NEW YORK — Jewish groups are claiming victory in the latest battle at Auschwitz.

Under orders from the Polish government, eight crosses and 11 Stars of David were removed last week from the grounds of the Nazi death camp.

"This is a great achievement," said Kalman Sultanik, the vice president of the Auschwitz Museum Council, which is working to preserve the camp. "I think this will be a step in the improvement of Polish-Jewish relations."

The religious symbols were placed at the former Nazi death camp in 1983 by a Polish scouting group.

Jewish groups protested against the crosses, which had been placed on the "Field of Ashes," where Nazis buried the cremated remains of their victims.

"Auschwitz should remain a place where everyone should be able to go and identify with the place and have their own prayer," said Sultanik, who also is a vice president of the World Jewish Congress.

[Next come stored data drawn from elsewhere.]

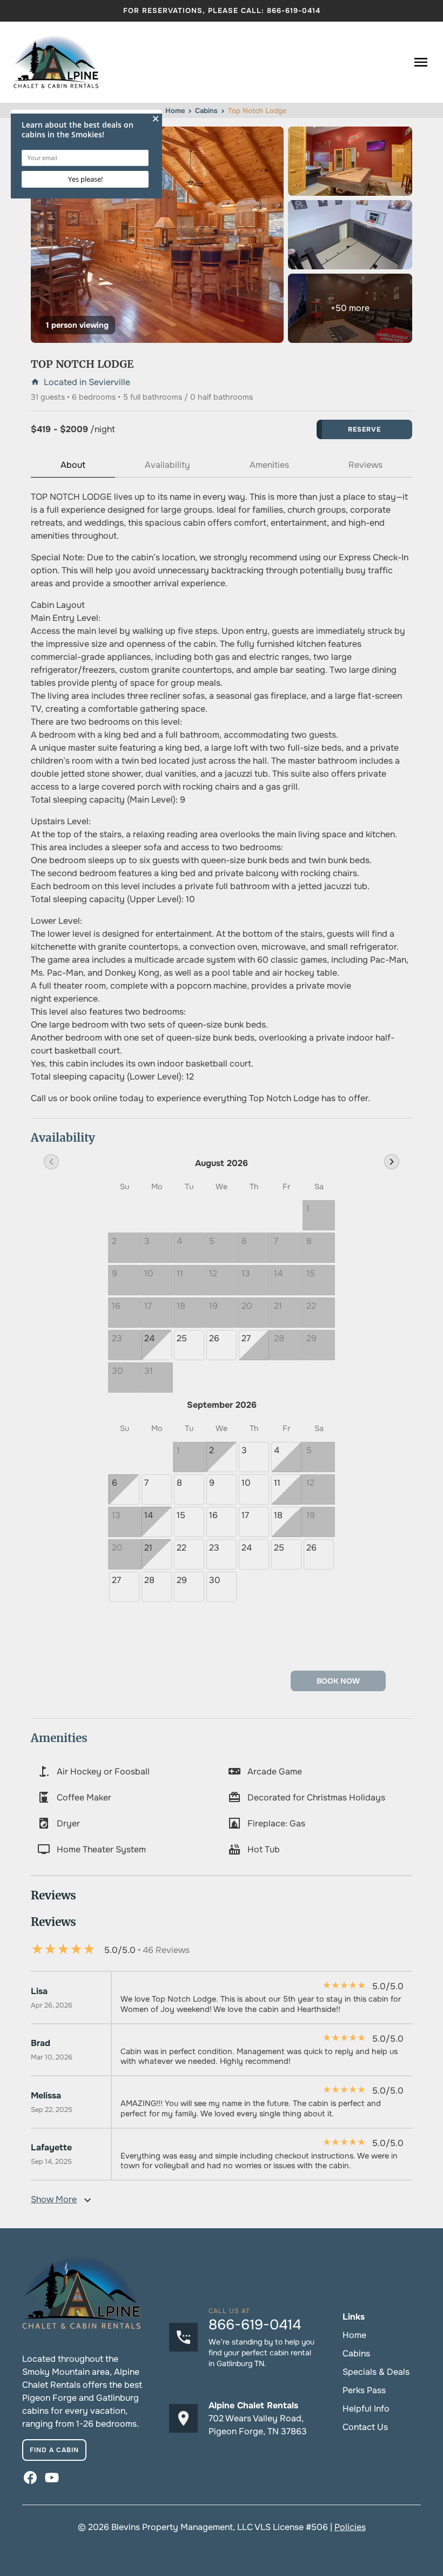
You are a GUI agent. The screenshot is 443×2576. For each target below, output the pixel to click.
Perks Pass (364, 2390)
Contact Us (365, 2427)
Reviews (365, 465)
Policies (350, 2527)
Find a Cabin (54, 2450)
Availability (167, 465)
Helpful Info (366, 2408)
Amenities (269, 465)
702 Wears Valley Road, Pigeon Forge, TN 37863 (258, 2425)
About (73, 465)
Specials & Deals (376, 2372)
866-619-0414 (293, 10)
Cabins (356, 2353)
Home (354, 2335)
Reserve (364, 429)
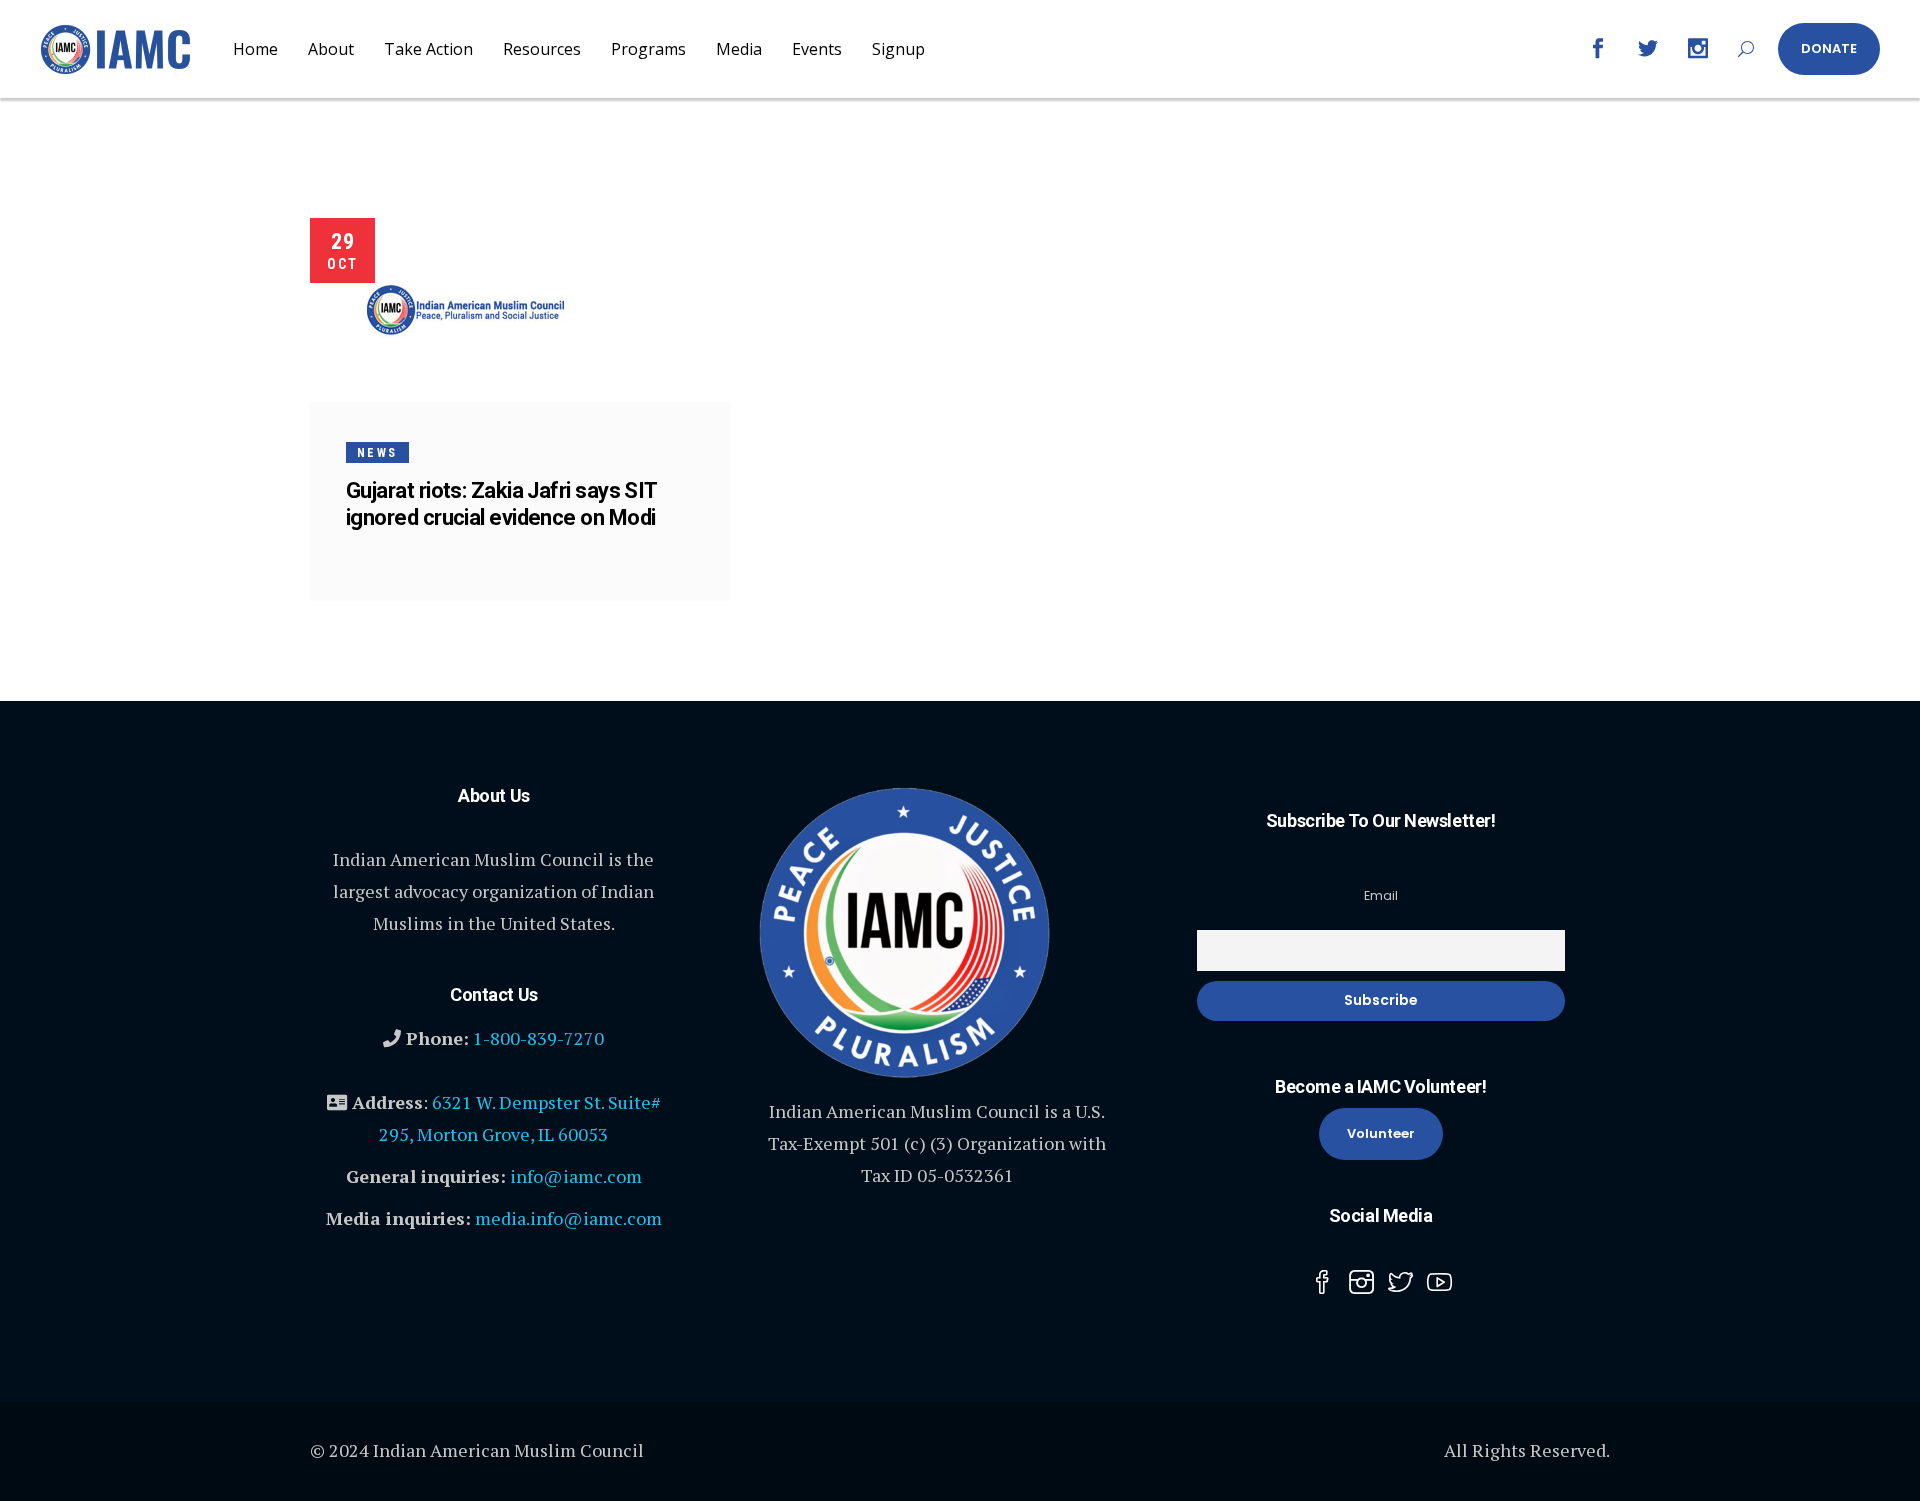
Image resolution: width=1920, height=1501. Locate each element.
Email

"If you start with religious symbols, there is no end."

The campaign to rid Auschwitz of the symbols gained steam last year, when the issue was raised by Elie Wiesel at a ceremony commemorating the 50th anniversary of a pogrom in the Polish town of Kielce.

According to Sultanik, the issue was formally raised at a January meeting of the museum council. The council voted at its October meeting to urge the Polish minister of culture to remove the symbols.

Worried about an anti-Semitic backlash, the council worked discreetly, making sure the Polish Roman Catholic Church did not object to removing the crosses, and then waiting until after the recent Polish elections to raise the issue with the new government.

The crosses have been given to a local church, and the stars of David will be given to a Jewish archive in the nearby city of Krakow.